In [None]:
import hashlib
import time
import random
import math
from sklearn.neural_network import MLPClassifier
import numpy as np
import pandas as pd
from IPython.display import display


In [3]:
class StandardBloomFilter:
    def __init__(self, n, fp_rate):
        self.size = self._get_size(n, fp_rate)
        self.hash_count = self._get_hash_count(self.size, n)
        self.bit_array = [0] * self.size

    def _hashes(self, item):
        return [hashlib.sha256(f"{item}{i}".encode()).hexdigest() for i in range(self.hash_count)]

    def _get_size(self, n, p):
        m = -(n * math.log(p)) / (math.log(2)**2)
        return int(m)

    def _get_hash_count(self, m, n):
        return int((m / n) * math.log(2))

    def add(self, item):
        for i in range(self.hash_count):
            idx = int(hashlib.md5(f"{item}{i}".encode()).hexdigest(), 16) % self.size
            self.bit_array[idx] = 1

    def query(self, item):
        for i in range(self.hash_count):
            idx = int(hashlib.md5(f"{item}{i}".encode()).hexdigest(), 16) % self.size
            if self.bit_array[idx] == 0:
                return False
        return True


In [4]:
class CountingBloomFilter:
    def __init__(self, n, fp_rate):
        self.size = self._get_size(n, fp_rate)
        self.hash_count = self._get_hash_count(self.size, n)
        self.count_array = [0] * self.size

    def _get_size(self, n, p):
        return int(-(n * math.log(p)) / (math.log(2)**2))

    def _get_hash_count(self, m, n):
        return int((m / n) * math.log(2))

    def add(self, item):
        for i in range(self.hash_count):
            idx = int(hashlib.md5(f"{item}{i}".encode()).hexdigest(), 16) % self.size
            self.count_array[idx] += 1

    def remove(self, item):
        for i in range(self.hash_count):
            idx = int(hashlib.md5(f"{item}{i}".encode()).hexdigest(), 16) % self.size
            self.count_array[idx] = max(0, self.count_array[idx] - 1)
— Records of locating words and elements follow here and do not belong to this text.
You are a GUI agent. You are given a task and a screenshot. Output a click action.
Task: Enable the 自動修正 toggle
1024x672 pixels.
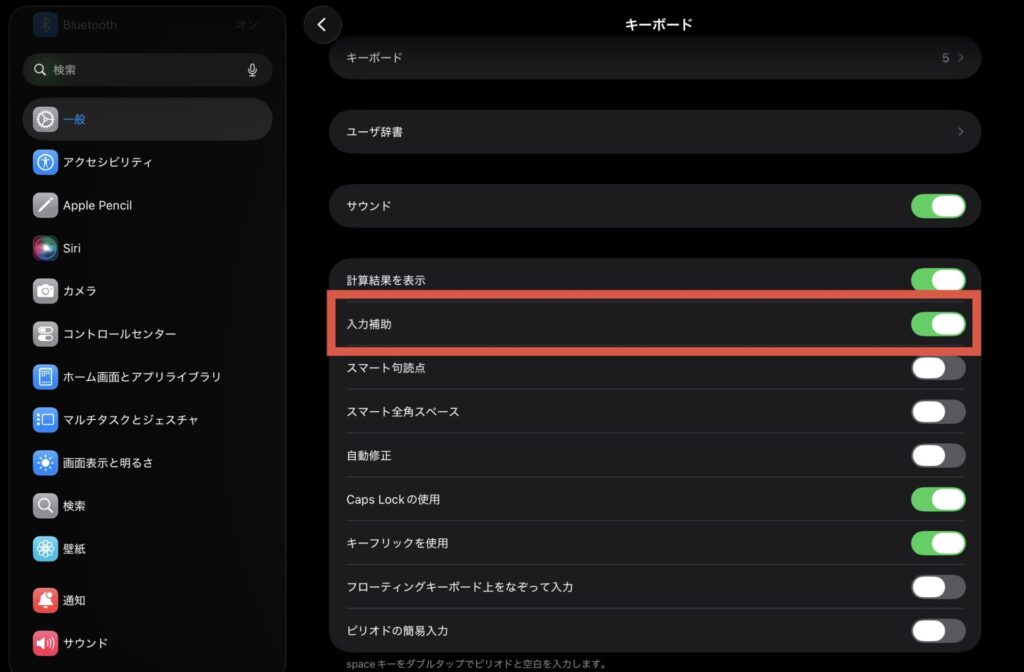(937, 456)
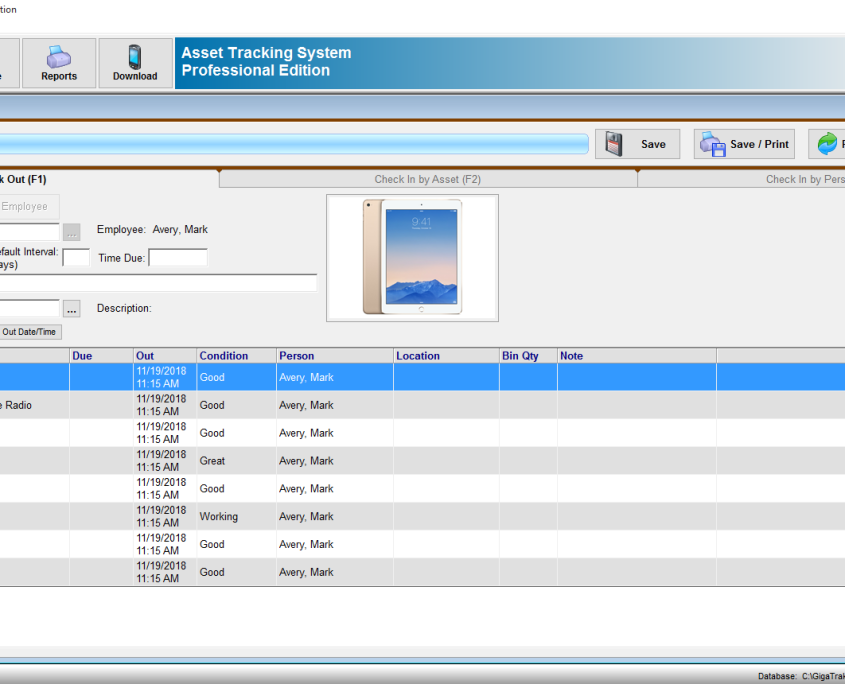The image size is (845, 684).
Task: Click the Default Interval days field
Action: click(x=76, y=258)
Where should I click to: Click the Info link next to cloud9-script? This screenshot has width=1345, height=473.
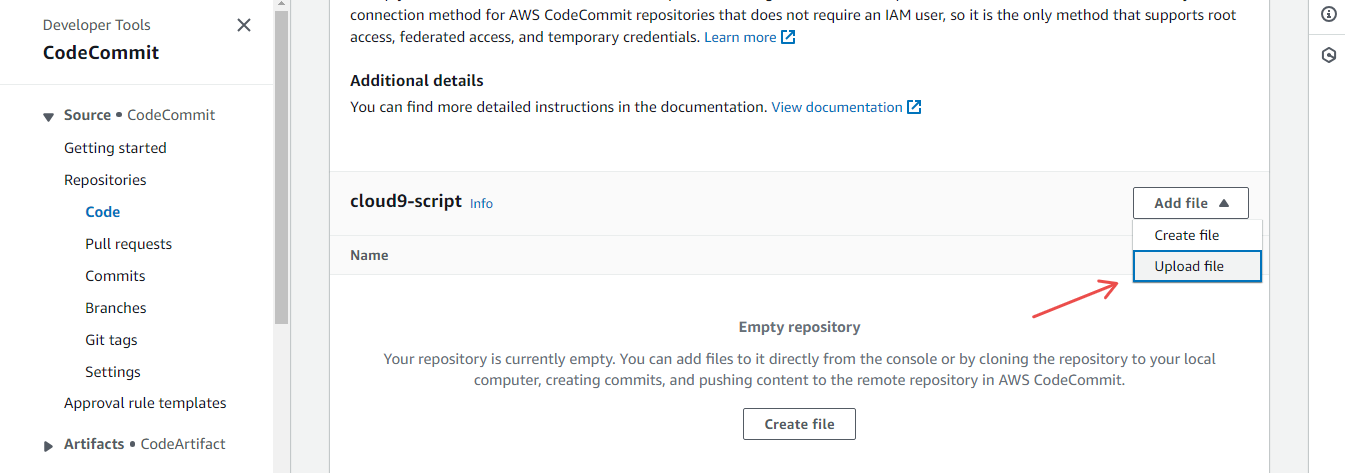coord(481,203)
    def query(self, item):
        for i in range(self.hash_count):
            idx = int(hashlib.md5(f"{item}{i}".encode()).hexdigest(), 16) % self.size
            if self.count_array[idx] == 0:
                return False
        return True


In [5]:

class NeuralNetworkBloomFilter:
    def __init__(self):
        self.model = MLPClassifier(hidden_layer_sizes=(10,), max_iter=200)
        self.set_members = set()

    def _featurize(self, url):
        return np.array([ord(c) for c in url[:50]] + [0] * (50 - len(url))).reshape(1, -1)

    def train(self, positives, negatives):
        X = [self._featurize(x).flatten() for x in positives + negatives]
        y = [1]*len(positives) + [0]*len(negatives)
        self.model.fit(X, y)
        self.set_members = set(positives)

    def add(self, item): pass  # Not used

    def query(self, item):
        x = self._featurize(item)
        pred = self.model.predict(x)[0]
        if pred == 1:
            return True
        return False


In [18]:
def evaluate(bloom_filter, positives, negatives):
    # Insert positives
    for url in positives:
        bloom_filter.add(url)

    # Evaluate FPR and query time
    start = time.time()
    false_positives = 0
    for url in negatives:
        if bloom_filter.query(url) and url not in positives:
            false_positives += 1
    elapsed = time.time() - start
    fpr = false_positives / len(negatives)
    avg_query_time = elapsed / len(negatives)
    return fpr, avg_query_time

In [19]:
print("🌐 URL Dataset Bloom Filter Evaluation\n")

# Load data
with open("../datasets/urls/url_positives.txt") as f:
    positives = f.read().splitlines()

with open("../datasets/urls/url_negatives.txt") as f:
    negatives = f.read().splitlines()

# Evaluate Standard Bloom Filter
sbf = StandardBloomFilter(n=len(positives), fp_rate=0.20)
fpr_sbf, time_sbf = evaluate(sbf, positives, negatives)

# Evaluate Counting Bloom Filter
cbf = CountingBloomFilter(n=len(positives), fp_rate=0.20)
fpr_cbf, time_cbf = evaluate(cbf, positives, negatives)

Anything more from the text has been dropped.